Coralie ASSAILLY, PhD student in CEISAM CORAIL team, will defend her thesis entitled “Design and evaluation of multivalent bacterial sialidases inhibitors” on December 18th in CEISAM Marie Curie room.
Sialidases (SAs) are expressed by numerous viruses, bacteria and parasites. The catalytic domain (CAT) of bacterial SAs is often flanked with a lectinic domain (CBM) that allows the enzyme to anchor to a sialoside surface for increasing its catalytic efficiency. In this work, we designed multivalent thiosialosides targeting both the CAT and CBM domains of SAs. The inhibitory activity of the designed sialo-clusters was evaluated on pathogenic SAs from S. pneumoniae (NanA), V. cholerae (VcSA) and T. cruzi (TcTS). Strong synergistic effects were observed between NanA and a synthetic poly-thiosialoside, where each grafted sugar unit has an inhibitory potency up to 3000 times higher than a reference monovalent thiosialoside.
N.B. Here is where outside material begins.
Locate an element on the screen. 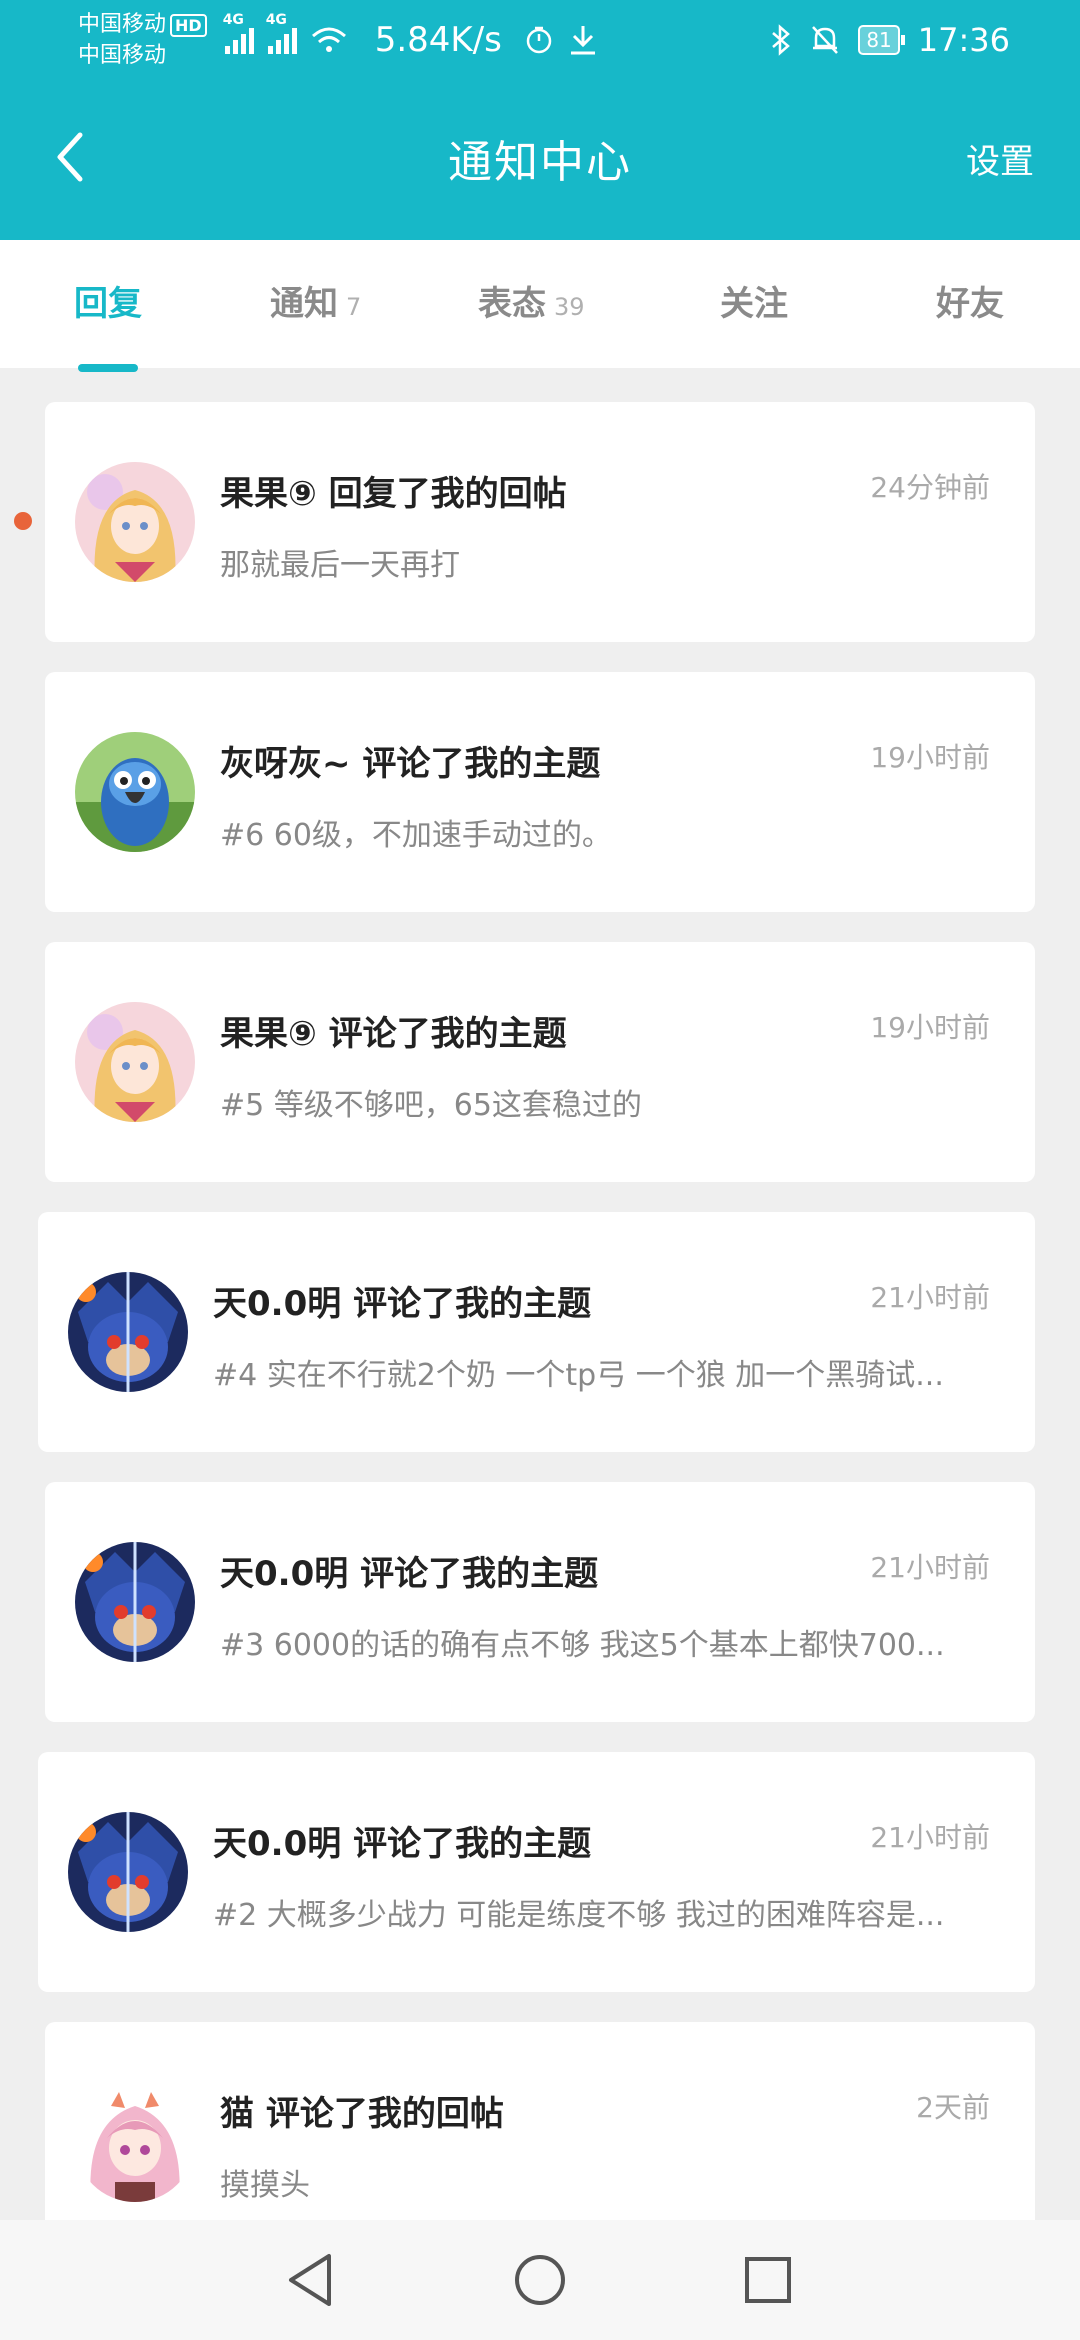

An in-depth study of the binding affinity of the multivalent thiosialosides for NanA and the truncated NanA-CAT and NanA-CBM domains was performed by surface plasmon resonance and by a biochip assay. Insight were provided in the binding mode operating. Then, we developed multivalent compounds based on a more potent inhibitor of the CAT domain, the 2-deoxy-2,3-dehydro-N-acetylneuraminic acid (DANA). Some poly-DANA showed inhibitory levels of the enzymatic activity in the subnanomolar range when assessed against NanA, NanA-CAT or the SA from the commensal bacterium B. thetaiotaomicron (BtSA). Binding assays, molecular modeling studies, and crystallographic experiments suggest that this synergistic interactions probably occurs exclusively in the CAT and not the CBM domain. Altogether, these results suggest the interest of using the concept of multivalency to strongly inhibit the binding potency, and the catalytic activity of pathogenic SAs.